Gunawan melihat hal ini sebagai keanehan karena BRTI sebagai regulator melakukan pengkondisian pasar yang seharusnya terjadi secara natural.
Di sisi lain Nonot tidak menjawab kenapa harus dialokasikan di 1800 MHZ, dia hanya mengatakan fokus rebalancing adalah di pita 1800 MHZ dan 2,1 GHZ, jadi bisa dipilih salah satu atau keduanya.
Munculkan Polemik
Proses merger antara PT XL Axiata Tbk (XL) dan PT Axis Telekom Indonesia terus memunculkan polemik. Ketua Komisi I DPR Mahfudz Sidik, menegaskan bahwa pengalihan langsung semua frekuensi 1.800 eks Axis kepada XL melanggar ketentuan perundang-undangan, yakni UU Telekomunikasi No. 36/1999.
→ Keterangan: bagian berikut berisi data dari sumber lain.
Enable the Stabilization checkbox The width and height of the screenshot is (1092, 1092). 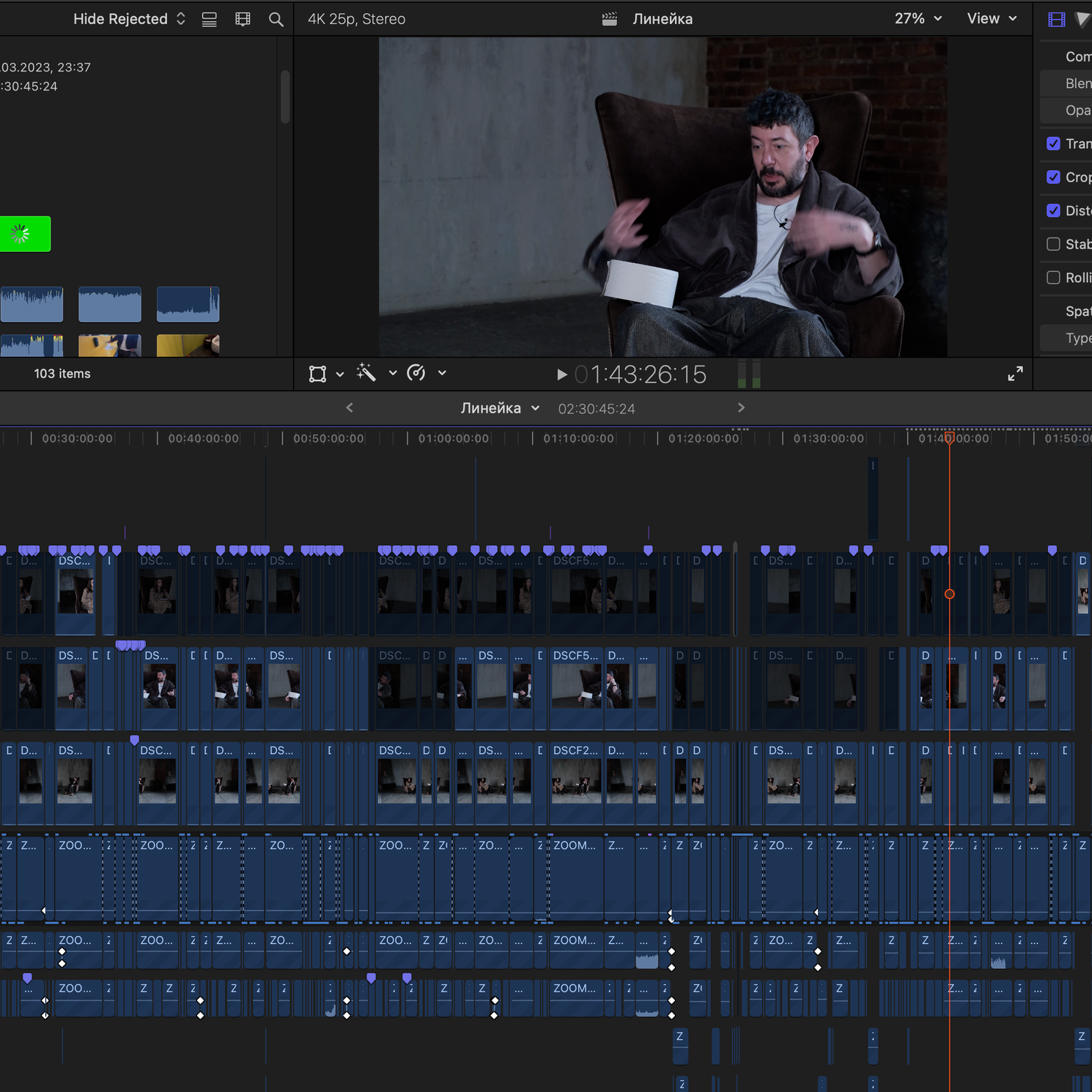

Menurut politisi dari PKS itu, proses merger operator telekomunikasi tidak bisa dilakukan secara langsung. Sebab hal itu menyangkut frekuensi yang merupakan hak pakai, sehingga harus dikembalikan kepada negara. Apalagi KPPU dan DPR belum memberikan persetujuan. Seperti halnya KPPU, DPR juga mencium berbagai kejanggalan dibalik proses merger yang cenderung menguntungkan XL Axiata, yang note bene merupakan operator milik Malaysia.
“Dengan alasan apa pun, apalagi cuma sekadar menyelamatkan penerimaan negara bukan pajak (PNBP) Rp 1 triliun, frekuensi tidak bisa langsung dialihkan begitu. Itu harus kembali dulu kepada negara, baru kemudian direalokasikan dengan menggunakan sistem lelang atau evaluasi”, tegas Mahfudz.
Selain menegaskan bahwa proses merger tak sesuai dengan regulasi, Mahfudz juga mengingatkan kepada Menkominfo Tifatul Sembiring untuk lebih mempertimbangkan kepentingan nasional ketimbang semata urusan komersial. Harusnya kisruh penyadapan oleh beberapa negara asing terhadap Indonesia, dapat dijadikan momentum untuk memperbaiki dan menata ulang sektor telekomunikasi yang semakin karut marut sebagai akibat dari liberalisasi telekomunikasi yang masif dilakukan pada era pemerintahan Megawati Soekarnoputri.
“Praktek penyadapan yang mengindikasikan keterlibatan operator-operator yang sahamnya merupakan milik asing, jelas merupakan faktor politik yang mengancam kepentingan nasional”, tandas Mahfudz.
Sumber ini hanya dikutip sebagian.